───── The input

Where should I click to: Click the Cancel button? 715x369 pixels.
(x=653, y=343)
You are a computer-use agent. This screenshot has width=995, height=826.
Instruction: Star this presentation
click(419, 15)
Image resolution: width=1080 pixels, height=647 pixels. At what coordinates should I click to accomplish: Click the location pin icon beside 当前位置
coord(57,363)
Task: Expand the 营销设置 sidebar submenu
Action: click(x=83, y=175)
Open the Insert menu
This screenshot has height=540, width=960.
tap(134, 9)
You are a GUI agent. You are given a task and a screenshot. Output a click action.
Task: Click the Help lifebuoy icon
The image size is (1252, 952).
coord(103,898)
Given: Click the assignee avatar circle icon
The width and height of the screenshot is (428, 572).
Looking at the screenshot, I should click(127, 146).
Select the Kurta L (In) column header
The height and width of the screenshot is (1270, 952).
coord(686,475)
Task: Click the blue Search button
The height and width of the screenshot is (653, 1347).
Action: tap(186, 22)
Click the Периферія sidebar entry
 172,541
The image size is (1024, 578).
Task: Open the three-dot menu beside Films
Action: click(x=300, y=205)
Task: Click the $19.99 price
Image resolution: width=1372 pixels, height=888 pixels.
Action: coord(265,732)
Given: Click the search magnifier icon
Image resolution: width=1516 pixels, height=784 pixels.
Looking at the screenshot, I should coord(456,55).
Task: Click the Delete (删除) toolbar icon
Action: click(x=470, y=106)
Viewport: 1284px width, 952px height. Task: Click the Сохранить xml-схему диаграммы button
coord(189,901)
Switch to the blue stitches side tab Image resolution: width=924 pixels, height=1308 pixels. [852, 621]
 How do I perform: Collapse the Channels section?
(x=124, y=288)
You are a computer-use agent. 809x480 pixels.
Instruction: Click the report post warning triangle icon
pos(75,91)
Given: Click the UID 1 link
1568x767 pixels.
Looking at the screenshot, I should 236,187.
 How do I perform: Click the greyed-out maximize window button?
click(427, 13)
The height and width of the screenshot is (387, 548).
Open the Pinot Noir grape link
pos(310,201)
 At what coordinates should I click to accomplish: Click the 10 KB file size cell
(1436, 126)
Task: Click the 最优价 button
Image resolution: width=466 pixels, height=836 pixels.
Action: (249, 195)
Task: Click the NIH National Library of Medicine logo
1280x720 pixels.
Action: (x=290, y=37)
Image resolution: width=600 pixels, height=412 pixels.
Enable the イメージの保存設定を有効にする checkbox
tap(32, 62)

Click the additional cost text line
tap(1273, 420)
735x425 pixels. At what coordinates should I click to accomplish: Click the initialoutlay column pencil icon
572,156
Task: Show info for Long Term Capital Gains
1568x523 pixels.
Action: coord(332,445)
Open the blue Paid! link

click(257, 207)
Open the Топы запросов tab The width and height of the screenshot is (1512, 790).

──────────

**Exercise task**
Rewrite all the entries above, replacing every "Image resolution" with "Screenshot size" and leaving everything else unchanged.

**Answer to this problem**
Where should I click to: Click the Cancel button? 715x369 pixels.
(x=653, y=343)
You are a computer-use agent. This screenshot has width=995, height=826.
Instruction: Star this presentation
click(419, 15)
Screenshot size: width=1080 pixels, height=647 pixels. At what coordinates should I click to accomplish: Click the location pin icon beside 当前位置
coord(57,363)
Task: Expand the 营销设置 sidebar submenu
Action: click(x=83, y=175)
Open the Insert menu
This screenshot has height=540, width=960.
tap(134, 9)
You are a GUI agent. You are given a task and a screenshot. Output a click action.
Task: Click the Help lifebuoy icon
The image size is (1252, 952).
coord(103,898)
Given: Click the assignee avatar circle icon
The width and height of the screenshot is (428, 572).
Looking at the screenshot, I should click(127, 146).
Select the Kurta L (In) column header
The height and width of the screenshot is (1270, 952).
coord(686,475)
Task: Click the blue Search button
The height and width of the screenshot is (653, 1347).
Action: tap(186, 22)
Click the Периферія sidebar entry
 172,541
The image size is (1024, 578).
Task: Open the three-dot menu beside Films
Action: click(x=300, y=205)
Task: Click the $19.99 price
Screenshot size: width=1372 pixels, height=888 pixels.
Action: coord(265,732)
Given: Click the search magnifier icon
Screenshot size: width=1516 pixels, height=784 pixels.
Looking at the screenshot, I should coord(456,55).
Task: Click the Delete (删除) toolbar icon
Action: click(x=470, y=106)
Viewport: 1284px width, 952px height. Task: Click the Сохранить xml-схему диаграммы button
coord(189,901)
Switch to the blue stitches side tab Screenshot size: width=924 pixels, height=1308 pixels. [852, 621]
 How do I perform: Collapse the Channels section?
(x=124, y=288)
You are a computer-use agent. 809x480 pixels.
Instruction: Click the report post warning triangle icon
pos(75,91)
Given: Click the UID 1 link
1568x767 pixels.
Looking at the screenshot, I should 236,187.
 How do I perform: Click the greyed-out maximize window button?
click(427, 13)
The height and width of the screenshot is (387, 548).
Open the Pinot Noir grape link
pos(310,201)
 At what coordinates should I click to accomplish: Click the 10 KB file size cell
(1436, 126)
Task: Click the 最优价 button
Screenshot size: width=466 pixels, height=836 pixels.
Action: (249, 195)
Task: Click the NIH National Library of Medicine logo
1280x720 pixels.
Action: (x=290, y=37)
Screenshot size: width=600 pixels, height=412 pixels.
Enable the イメージの保存設定を有効にする checkbox
tap(32, 62)

Click the additional cost text line
tap(1273, 420)
735x425 pixels. At what coordinates should I click to accomplish: Click the initialoutlay column pencil icon
572,156
Task: Show info for Long Term Capital Gains
1568x523 pixels.
Action: coord(332,445)
Open the blue Paid! link

click(257, 207)
Open the Топы запросов tab The width and height of the screenshot is (1512, 790).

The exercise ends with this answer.